BEI Sebut ETF Emas dan Multikelas Masih Antre Terbit Hingga Akhir 2026

Sabtu, 19 September 2026 | 18:30:00 WIB
BEI Sebut ETF Emas dan Multikelas Masih Antre Terbit Hingga Akhir 2026

FINANSIALINSIGHT.COM — Dana kelolaan tujuh produk ETF emas di Bursa Efek Indonesia mencapai Rp93,9 miliar hingga akhir Agustus 2026. Capaian itu mendorong sejumlah manajer investasi menyiapkan penerbitan ETF emas baru, sekaligus membuka jalan bagi produk ETF multikelas yang pengaturannya masih tergolong baru.

Kepala Unit Pengembangan Bisnis Produk Terstruktur BEI Pradapaningsih menyatakan pipeline penerbitan exchange traded fund masih terisi hingga akhir 2026. Sejumlah manajer investasi tengah menyiapkan produk anyar, dengan ETF emas sebagai jenis yang paling mendominasi.

”Pipeline penerbitan ETF setahu saya ada beberapa, tetapi masih yang ETF emas. Kemudian juga akan ada penerbit yang akan menerbitkan ETF multikelas,” kata Pradapaningsih saat ditemui di BEI, Sabtu (19/9/2026).

ETF Emas Jadi Primadona, Permintaan Dinilai Tinggi

Permintaan terhadap instrumen investasi berbasis emas menjadi alasan utama di balik derasnya minat manajer investasi. Pradapaningsih menyebut tingginya animo pasar membuat banyak MI berlomba menerbitkan produk serupa.

”Permintaannya cukup tinggi kalau untuk emas. Jadi banyak manajer investasi yang memang mau menerbitkan produk itu [ETF emas]. Aku enggak bisa disclose sih, tapi masih ada,” tegasnya.

Kendati demikian, BEI belum membuka jumlah pasti produk yang masuk dalam pipeline penerbitan. Pradapaningsih hanya memastikan antrean tersebut masih berjalan dan belum seluruhnya rampung.

ETF Multikelas Masih Tahap Persiapan

Berbeda dari ETF emas, penerbitan ETF multikelas belum bisa direalisasikan dalam waktu dekat. Pradapaningsih menjelaskan pengaturan produk ini masih terbilang baru di pasar modal Indonesia sehingga prosesnya butuh persiapan lebih panjang.

Sejumlah penerbit disebut telah menyatakan minat, namun belum ada yang menetapkan jadwal peluncuran resmi.

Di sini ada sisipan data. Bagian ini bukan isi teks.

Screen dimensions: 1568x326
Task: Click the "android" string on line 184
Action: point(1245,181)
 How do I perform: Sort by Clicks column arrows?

Regulasi yang belum matang menjadi faktor utama yang menahan laju penerbitannya.

Dana Kelolaan ETF Emas Capai Rp93,9 Miliar

Kepala Eksekutif Pengawas Pasar Modal, Keuangan Derivatif, dan Bursa Karbon Otoritas Jasa Keuangan Hasan Fawzi memaparkan perkembangan instrumen berbasis emas di pasar modal. Menurutnya, pertumbuhan ETF emas mencerminkan makin beragamnya pilihan investasi bagi masyarakat.

”Sejak diluncurkan, hingga akhir Agustus ada 7 produk ETF emas yang diterbitkan 7 MI dengan dana kelolaan Rp93,9 miliar,” kata Hasan.

Angka tersebut dihimpun sejak ETF emas pertama kali diluncurkan di BEI. Tujuh manajer investasi tercatat sebagai penerbit, dengan total dana kelolaan yang terus bertambah seiring masuknya investor baru.

Bagi investor, penambahan pipeline ETF emas dan multikelas memperluas opsi diversifikasi portofolio di luar saham dan obligasi. Namun, calon investor tetap perlu mencermati prospektus, biaya pengelolaan, serta likuiditas masing-masing produk sebelum menempatkan dana.